Published: 1 March 2013

Abstract

Background

The shrimp Nematocarcinus lanceopes Bate, 1888 is found in the deep sea around Antarctica and sub-Antarctic islands. Previous studies on mitochondrial data and species distribution models provided evidence for a homogenous circum-Antarctic population of N. lanceopes. However, to analyze the fine-scale population genetic structure and to examine influences of abiotic environmental conditions on population composition and genetic diversity, a set of fast evolving nuclear microsatellite markers is required.

Findings

We report the isolation and characterization of nine polymorphic microsatellite markers from the Antarctic deep-sea shrimp species Nematocarcinus lanceopes (Crustacea: Decapoda: Caridea). Microsatellite markers were screened in 55 individuals from different locations around the Antarctic continent. All markers were polymorphic with 9 to 25 alleles per locus. The observed heterozygosity ranged from 0.545 to 0.927 and the expected heterozygosity from 0.549 to 0.934.

Conclusions

The reported markers provide a novel tool to study genetic structure and diversity in Nematocarcinus lanceopes populations in the Southern Ocean and monitor effects of ongoing climate change in the region on the populations inhabiting these.

Keywords

Nematocarcinus lanceopes AntarcticDeep seaMicrosatellitesSouthern ocean

Findings

The shrimp Nematocarcinus lanceopes Bate, 1888 [1] is well-known from the deep sea around Antarctica, the sub-Antarctic islands and the adjacent deep-sea basins of the Southern Ocean [2]. It has a wide vertical distribution from the Antarctic continental slope down to the Southern Ocean abyssal plains at depths of 4,000 m [3]. Previous work using mitochondrial and nuclear sequence data provided clear evidence for a single homogeneous circum-Antarctic N. lanceopes population [4]. These findings were also supported by species distribution modeling data, showing a large connected habitat around the Antarctic continent and the sub-Antarctic islands [5]. Currently, the Antarctic continent faces in some areas dramatic and most rapid effects of climate change, e.g. atmosphere and ocean warming at the Antarctic Peninsula and in part the sub-Antarctic regions [6]. However, other regions appear quite stable, e.g. eastern Antarctica and the surrounding deep-sea basins [6, 7]. The increase in temperature leads to strong declines in winter sea ice extent in the Southern Atlantic and is regarded as a likely cause for the observed dramatic population decline in Antarctic krill populations (see [8]).
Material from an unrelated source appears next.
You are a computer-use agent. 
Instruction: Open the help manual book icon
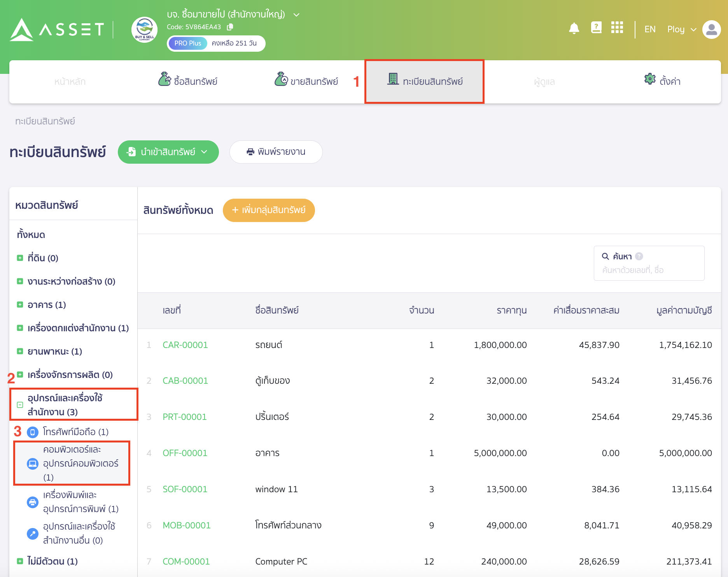[596, 28]

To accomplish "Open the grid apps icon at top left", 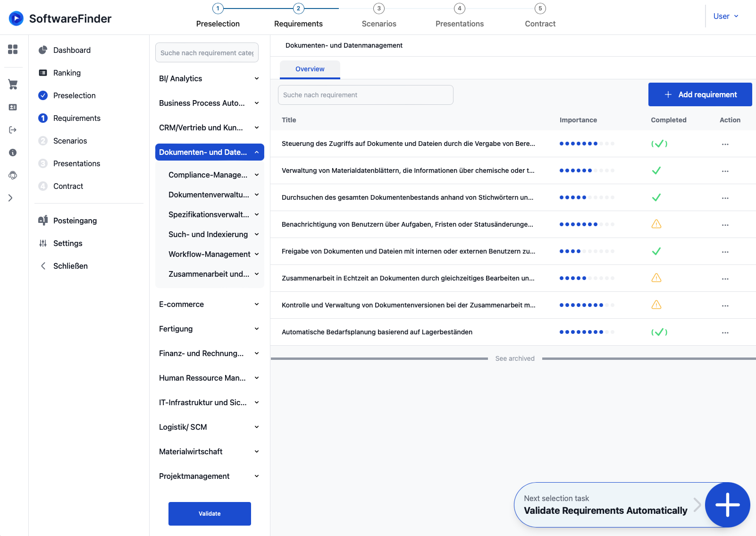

The decline of this ecological key species has severe impacts on other animals in the Southern Ocean ecosystem that rely on this food source [9]. The consequences of this drastically changing environment on most, in particular benthic deep-sea organisms, are largely unknown and difficult to assess by direct observations. However, the expected responses of species and communities to climate change are critically important for conservation plans and therefore analyses of population processes such as gene flow, local adaptation and loss of genetic diversity are of particular interest (see the Convention on the Conservation of Antarctic Marine Living Resources). The reported microsatellite markers allow monitoring the genetic composition of populations, and identifying declines in genetic diversity. Further they enable the identification of genotypes with selective advantages in regions with increased warming or higher rates of primary production [10].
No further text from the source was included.